What this task involves: The result should be the lines from the one holding "The height and" to the final line of the records below, repeated exactly and with no pictures.
__________________________________________________
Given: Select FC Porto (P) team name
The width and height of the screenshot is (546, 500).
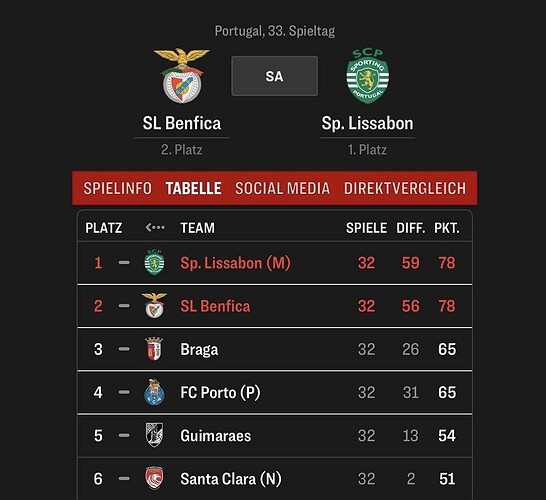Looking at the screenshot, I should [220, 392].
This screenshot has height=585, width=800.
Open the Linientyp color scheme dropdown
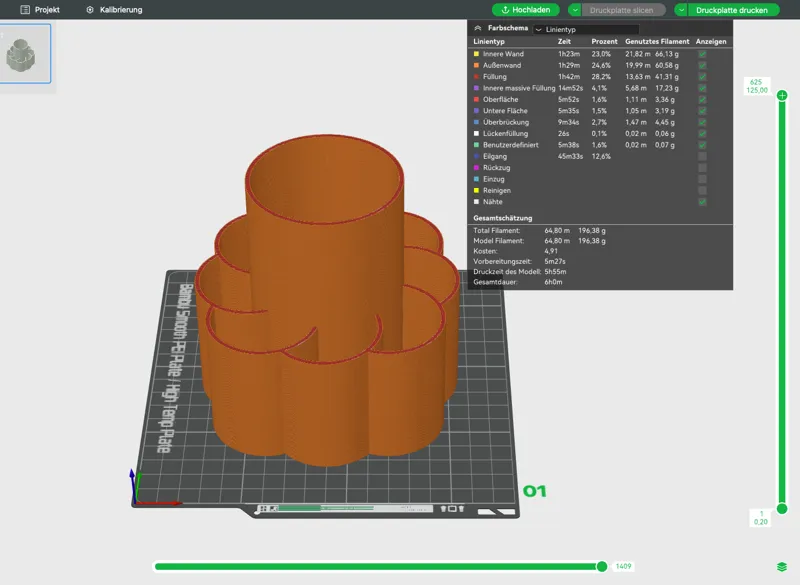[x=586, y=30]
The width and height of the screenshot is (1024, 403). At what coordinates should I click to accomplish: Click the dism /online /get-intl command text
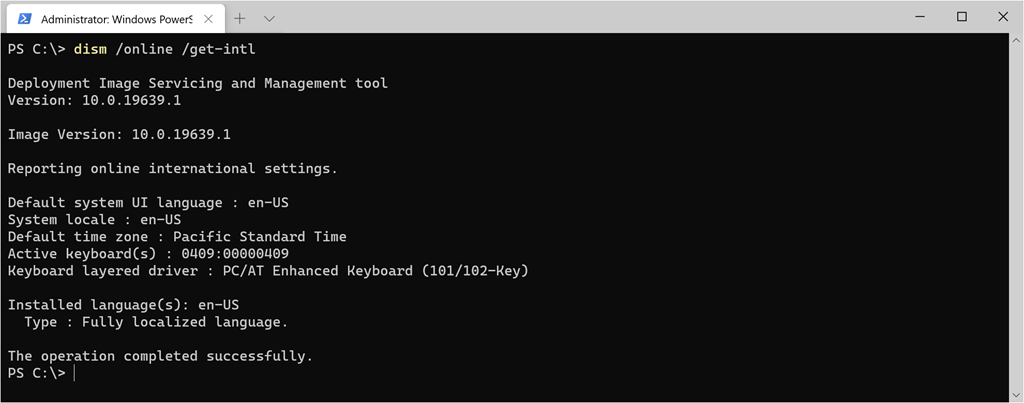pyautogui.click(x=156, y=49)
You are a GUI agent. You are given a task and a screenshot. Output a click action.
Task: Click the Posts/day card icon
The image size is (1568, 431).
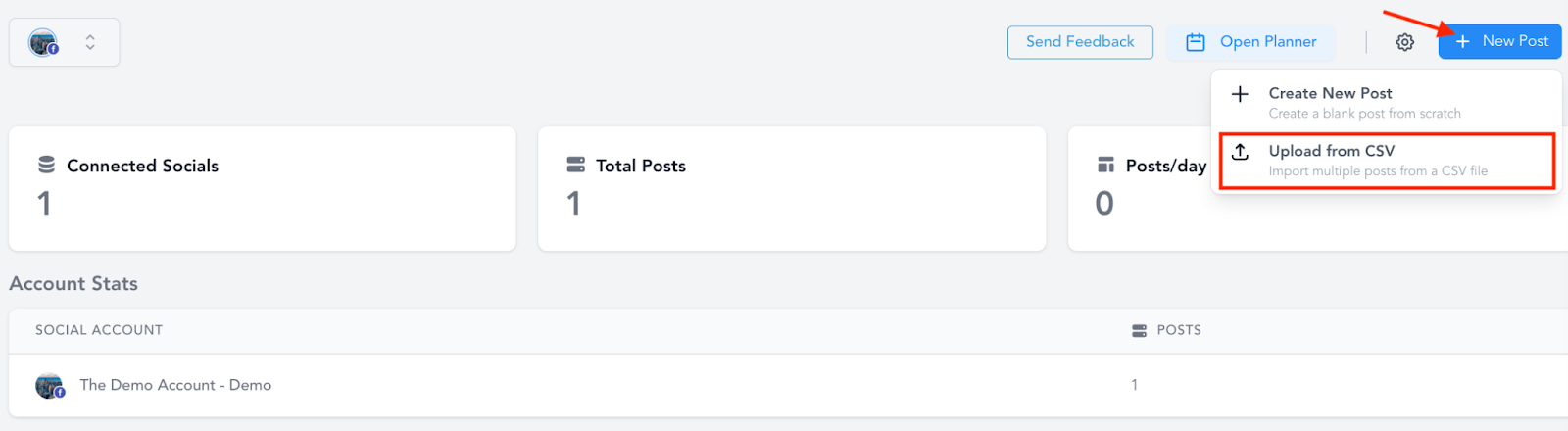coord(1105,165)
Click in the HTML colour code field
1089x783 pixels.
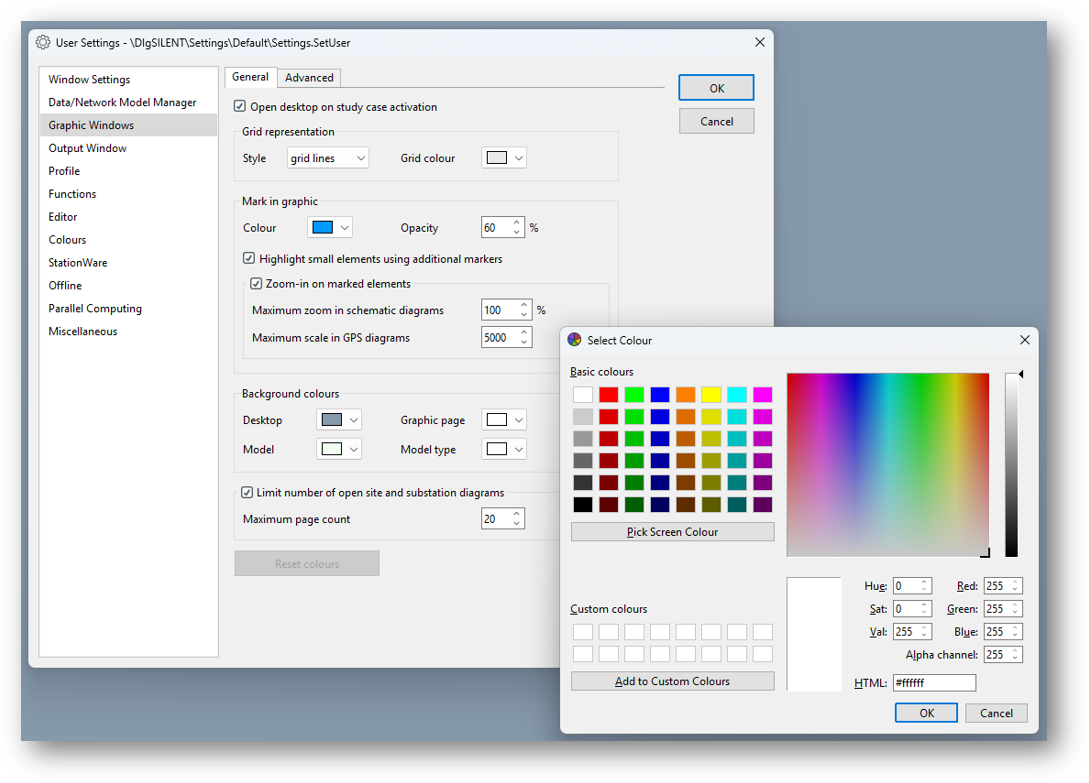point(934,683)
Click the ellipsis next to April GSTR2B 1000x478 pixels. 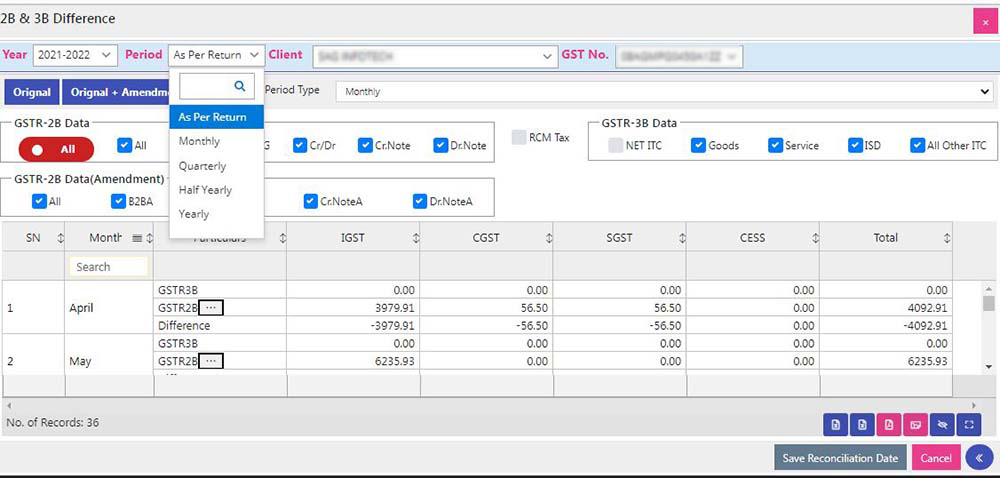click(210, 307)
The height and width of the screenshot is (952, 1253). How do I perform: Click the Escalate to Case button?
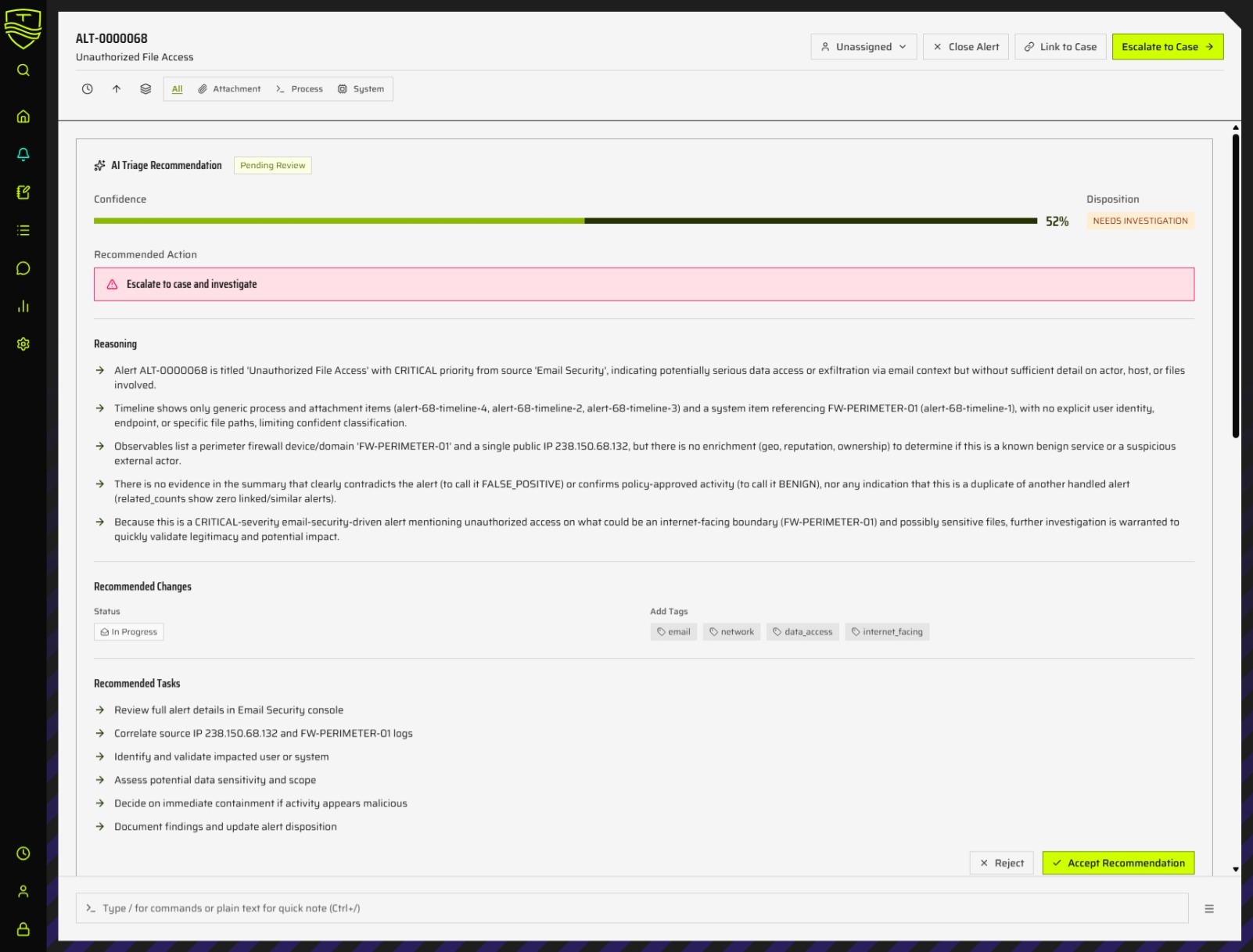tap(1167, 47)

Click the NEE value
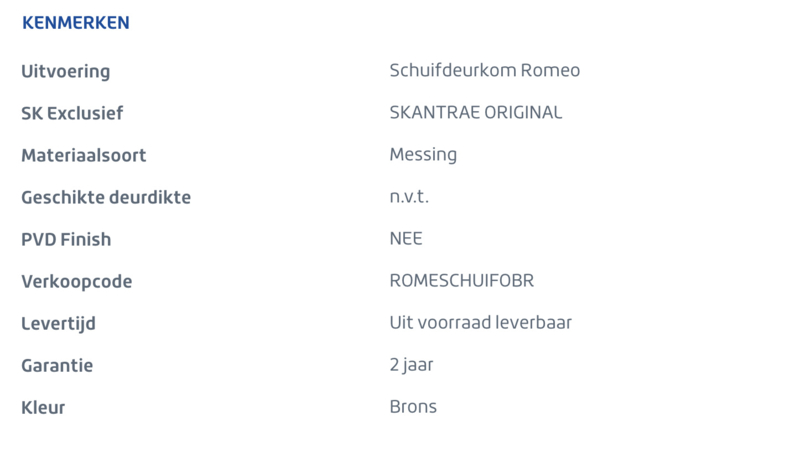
__________________________________________________
Solution below:
The height and width of the screenshot is (952, 1253). How do I perform: Click the Escalate to Case button?
tap(1167, 47)

Click the NEE value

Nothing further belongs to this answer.